For time-to-event outcomes, we extracted hazard ratios (HR) with 95% confidence intervals (95% CI), and the number of events or p-values to calculate the logHR and standard error based on intention-to-treat study populations [29]. For dichotomous outcomes, we used the event rates and sample sizes to calculate risk ratios (RR). If the number of events was zero in a treatment arm, we followed guidance provided by the Cochrane Handbook in Sect. 10.4.4 [26]. For continuous outcomes, we calculated the mean difference (MD) or standardised mean difference (SMD). All measures were calculated with their associated 95% CI.
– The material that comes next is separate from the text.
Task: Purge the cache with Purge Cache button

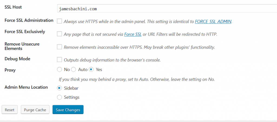Action: click(35, 110)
We performed meta-analyses using a random-effects model and inverse-variance weighting for studies only when studies were reasonably homogeneous (both clinically and methodologically). We performed a subgroup analysis according to the specific types of anticancer drugs (chemotherapy, immunotherapy, and biological/targeted therapy).

In the case of statistical heterogeneity, as tested both visually and using the I2 index, we explored baseline characteristics of studies and conducted sensitivity analyses. Statistical significance was defined as a p-value < 0.05. We used the software Review Manager (RevMan) 5.4.1, provided by the Cochrane Library for all statistical analysis [30].

Results

Study selection

Our search identified 71,160 records. After removing duplicates, we assessed 51,608 references by title and abstract, excluding 48,630 references. We sought 2978 articles for full-text assessment, of which we included 14 studies [31,32,33,34,35,36,37,38,39,40,41,42,43,44]. Our citation search strategy identified one additional study that met the eligibility criteria [45]. Therefore, we finally included a total of 15 studies (n = 4329 patients). Figure 1 presents an overview of the selection process.

Fig. 1
figure 1

PRISMA 2020 flowchart

Study characteristics

Table 1 summarises the general characteristics of the 15 included RCTs [31,32,33,34,35,36,37,38,39,40,41,42,43,44,45], all published between 1982 and 2021. Seven trials were multinational studies that included even more than 20 countries [34,35,36,37,38, 40, 43]. Most studies (10 out of 15) reached at least 1-year of follow-up. Private funding was involved in almost all studies (12 out of 15). No major differences in sex, age, and Eastern Collaborative Oncology Group (ECOG) performance status were observed across the included studies, except for three studies (the oldest) that included mostly patients with very poor performance status [31, 39, 43]. Some heterogeneity in inclusion criteria regarding cancer histology and location was identified, with studies in patients with adenocarcinoma predominating over squamous cell carcinoma. Only six studies enrolled exclusively patients with EC [31, 32, 39, 43,44,45].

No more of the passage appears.